One needs to survive exile - self-imposed, forced upon - more than once in order to really understand what does it really mean to be on the run never allowed to return in that complex yet simple real called home. Complex, because it means so many things - a language, an address, a culture, your communication intimacy with your parents, the relationship (real or imaginary) with your parents and ancestors themselves - but simple as sometimes one simple word is enough to bring you back.
´We, the ill fated, we took refuge in literature´, because of its ´prophetic nature´. Once the narrator´s father died - in other words, reuniting with the ´mind of the universe´ - she is retracing the roots of the exile through books and authors, literary quotes and observations of intellectual nature. A ´Hosseini descendant´, the last in a long line of autodidacts and anarchists, the self-appointed Zebra is retracing part of their exile journey without being able though to reach in person the physical shore from all this began: Iran.
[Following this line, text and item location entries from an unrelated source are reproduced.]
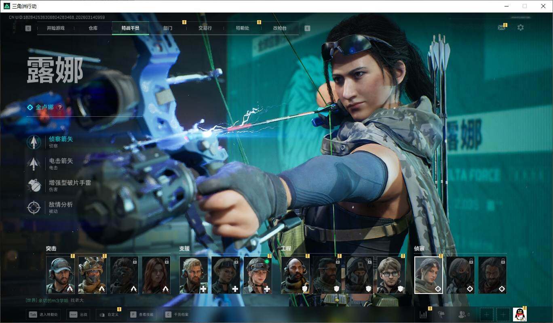The image size is (553, 323).
Task: Open 干员档案 operator profile button
Action: (x=177, y=315)
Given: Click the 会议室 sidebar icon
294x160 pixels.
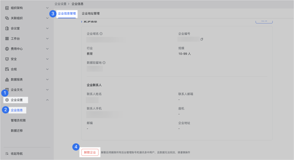Looking at the screenshot, I should point(7,28).
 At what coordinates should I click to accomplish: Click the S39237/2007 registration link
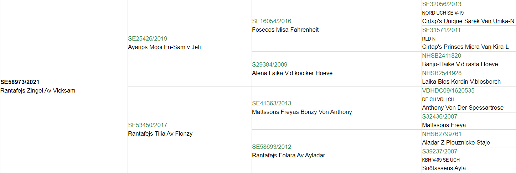pyautogui.click(x=439, y=151)
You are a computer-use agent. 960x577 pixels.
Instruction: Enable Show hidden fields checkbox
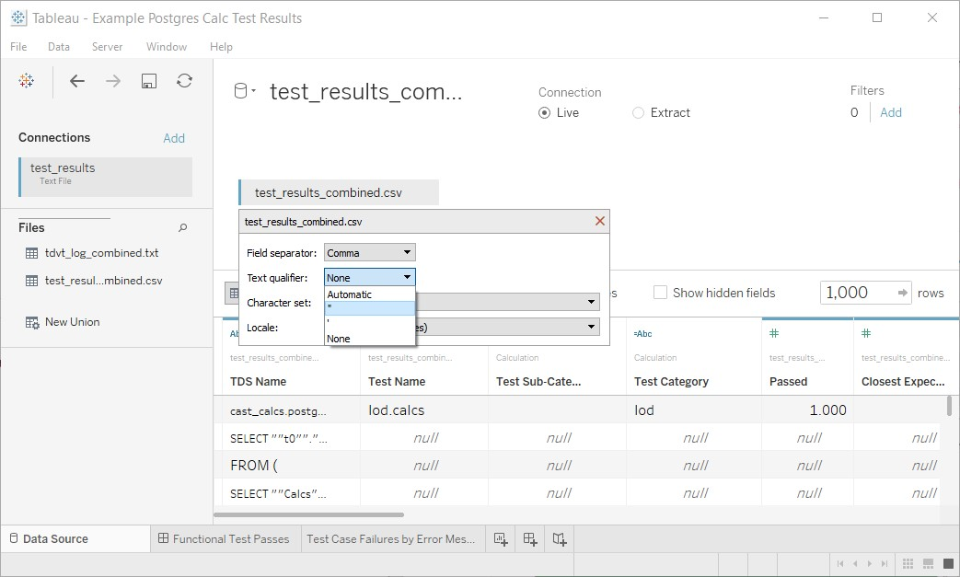click(660, 293)
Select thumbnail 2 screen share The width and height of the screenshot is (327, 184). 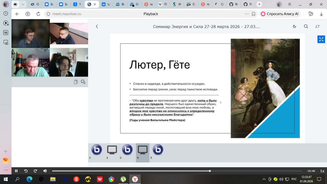[112, 150]
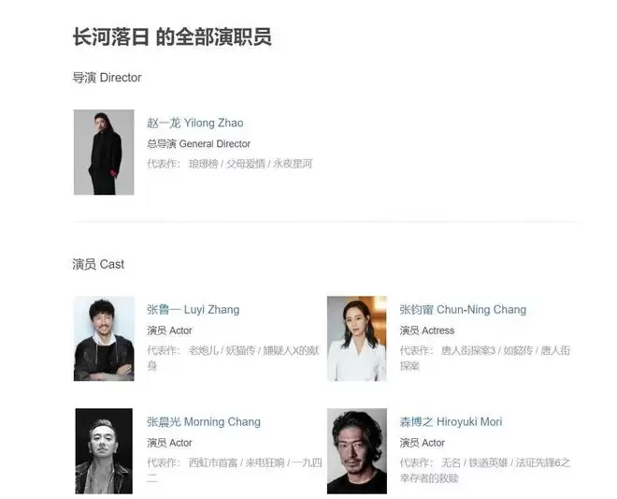Viewport: 617px width, 499px height.
Task: Open Chun-Ning Chang's portrait thumbnail
Action: pyautogui.click(x=357, y=339)
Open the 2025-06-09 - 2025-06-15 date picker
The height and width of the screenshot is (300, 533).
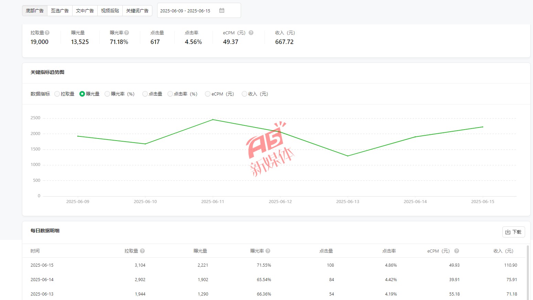point(185,11)
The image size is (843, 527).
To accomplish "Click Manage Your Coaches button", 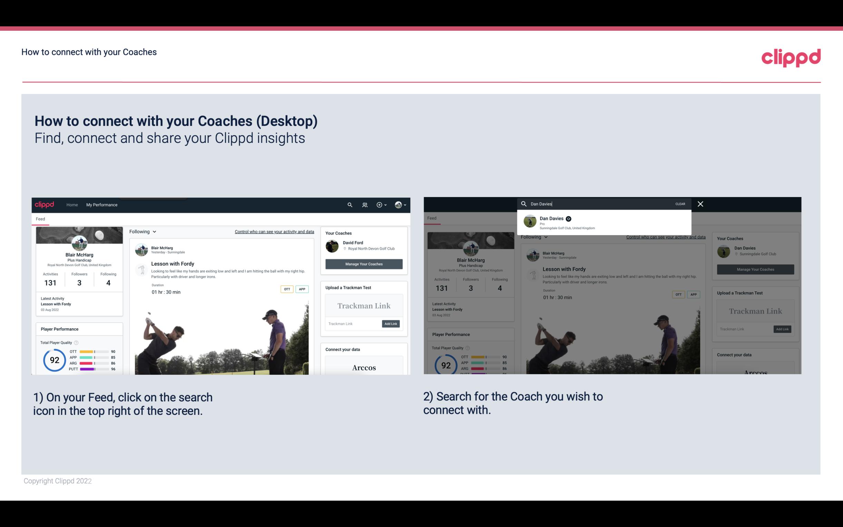I will pos(364,264).
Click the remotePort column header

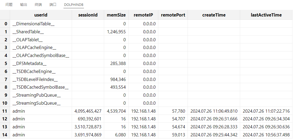point(173,15)
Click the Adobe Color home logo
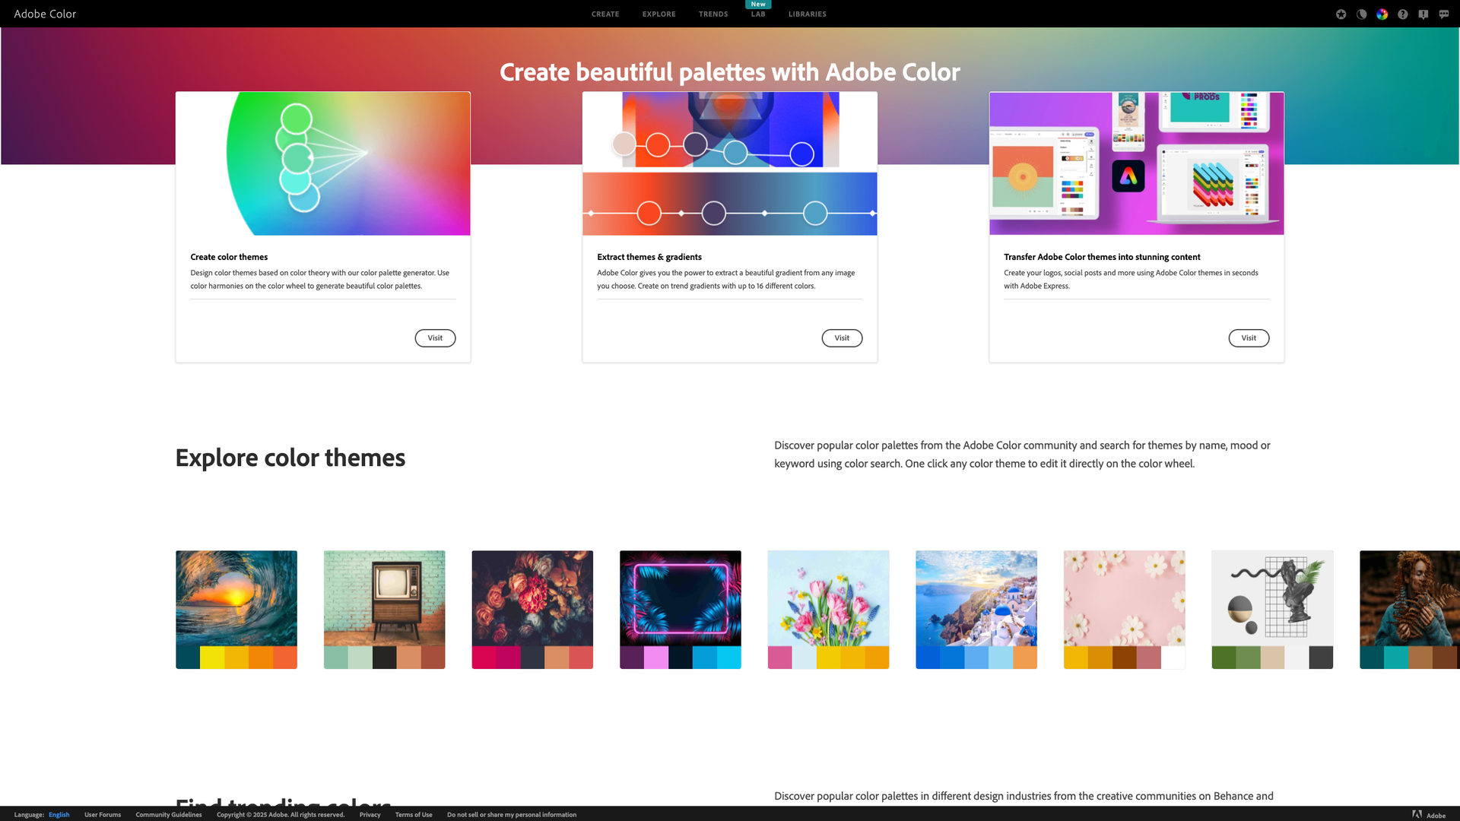This screenshot has height=821, width=1460. pos(45,14)
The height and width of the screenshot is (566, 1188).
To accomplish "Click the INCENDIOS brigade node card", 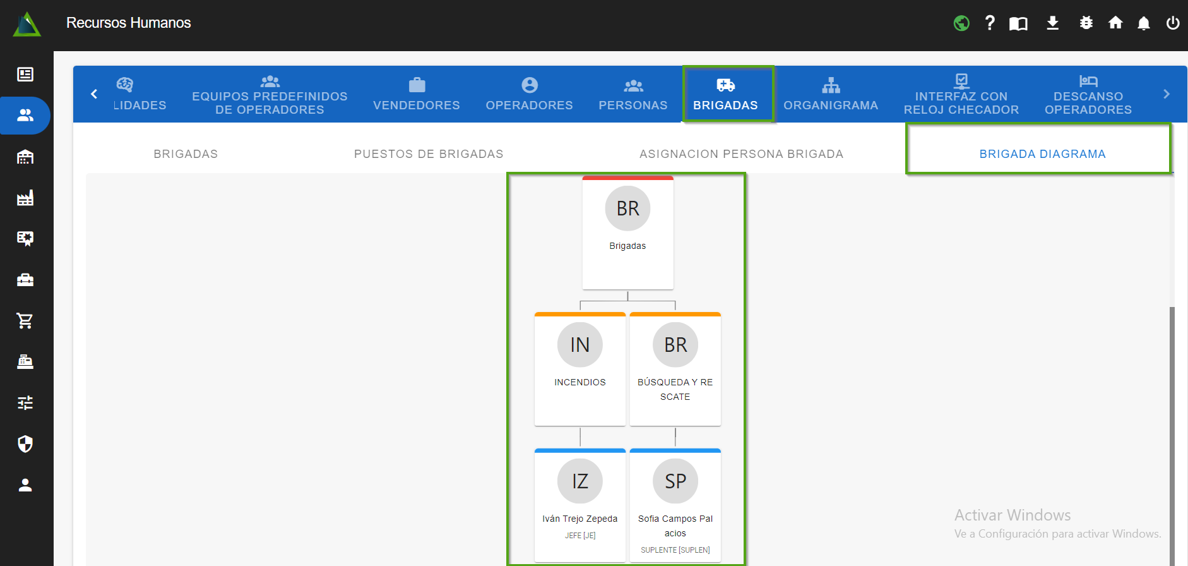I will pyautogui.click(x=579, y=370).
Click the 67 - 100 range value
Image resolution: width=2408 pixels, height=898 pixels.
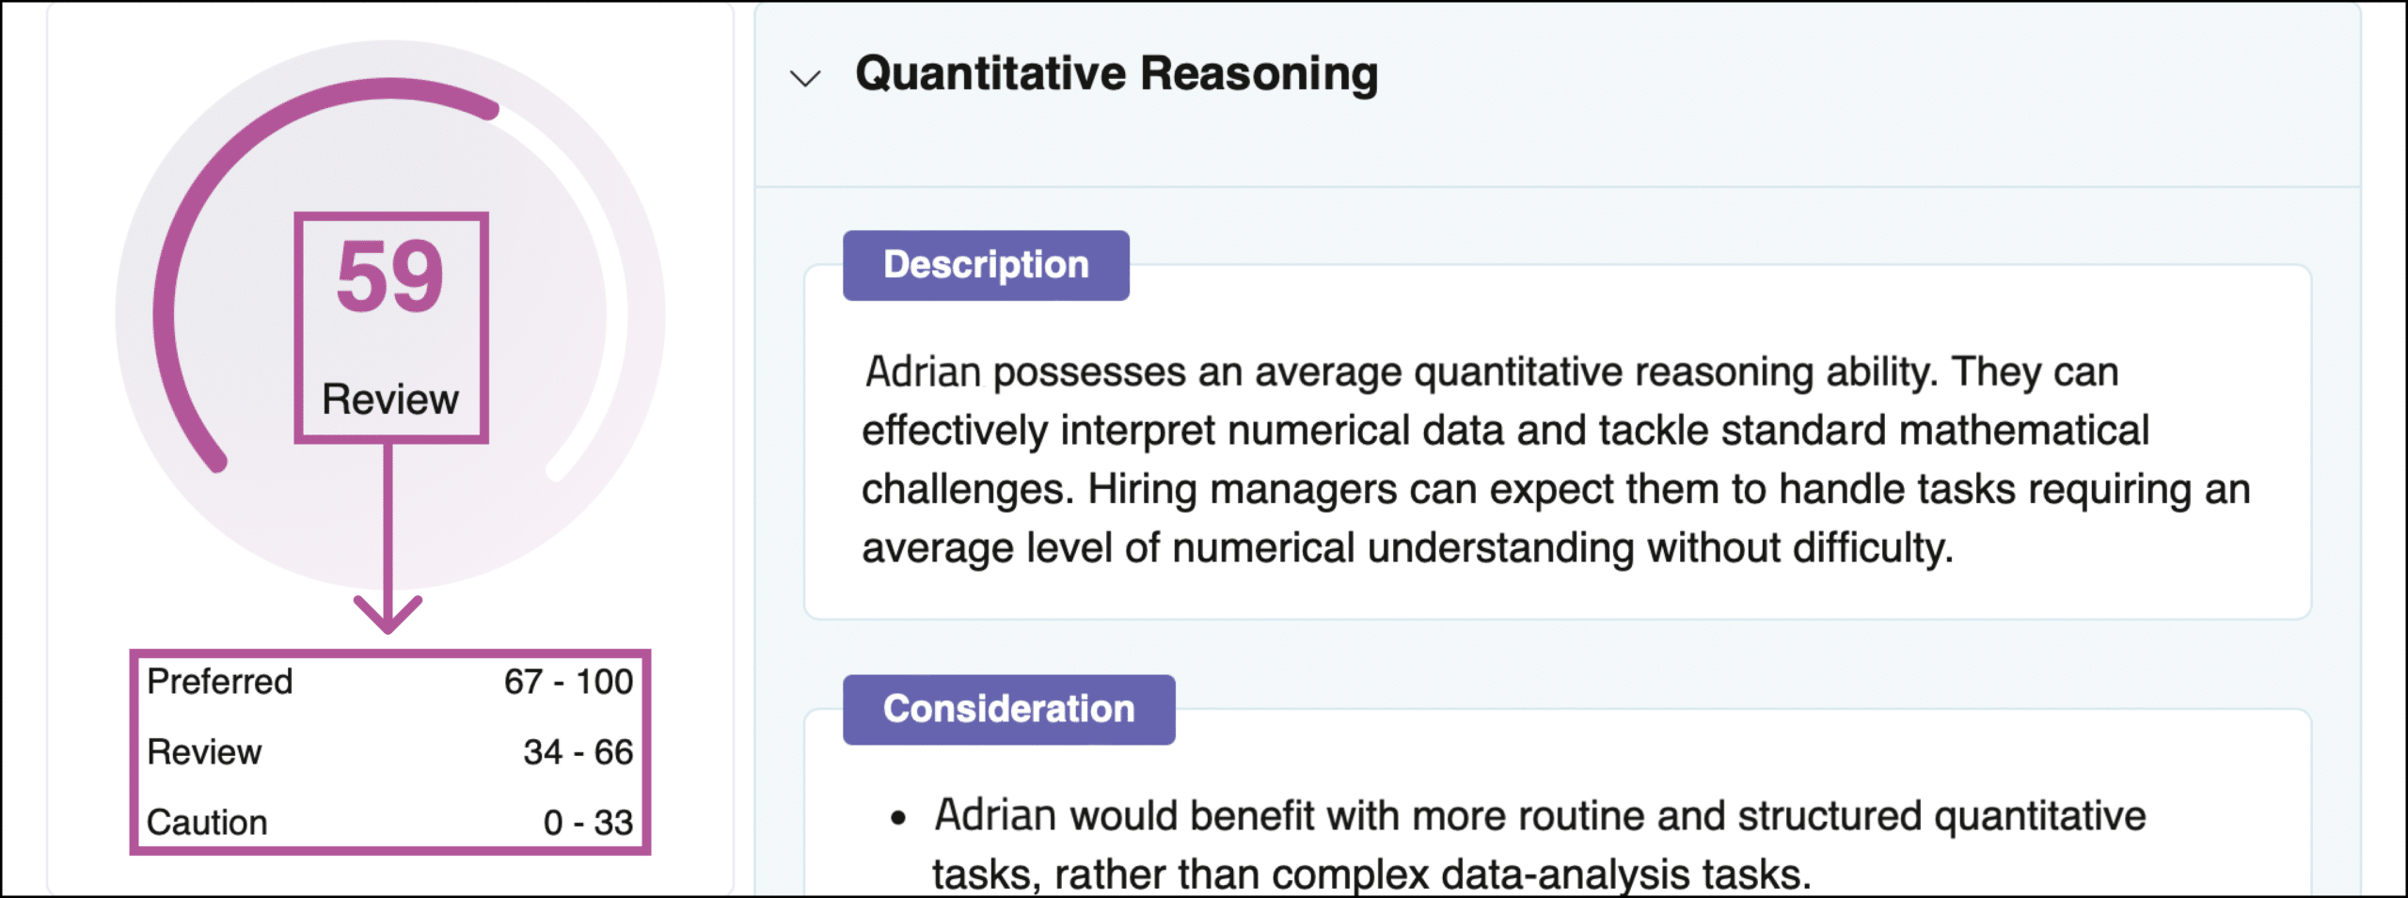[568, 681]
The duality of her condition deepened the dilemma: she is a woman whose fate in her home country is condemned by the strict religious rule; she may be against the US-imposed sanctions, but once returned back at home she may risk being imprisoned and accused of being a spy. What is left from this country of her?
The multi-awarded Call me Zebra by Azareen Van der Vliet Oloomi is an intellectual inquiry about the exile of the heart and of the soul. It contributes in a significant way to the increasingly growing literature on this topic by its complicated conceptual outreach. There are many discussions that I would have expect to see continued, developed or further explained in the book and this is the risk of opening too many intellectual fields at once. There are also situations when I´ve found the intellectual discourse artificious. But overall, my intellectual refugee mind was set alit during most of the reading, on alert to reconsider, revisit and confirm my own feelings about the condition of being an intellectual woman whose roots were suddenly cut from her place of birth.
For all the good reasons, Call me Zebra brings a valuable contribution to the intellectual take on exile, a topic sadly so common nowadays. The Iranian-American Azareen Van der Vliet Oloomi is also the founder of the bi-annual symposium Litteratures of Annihilation, Exile and Resistance.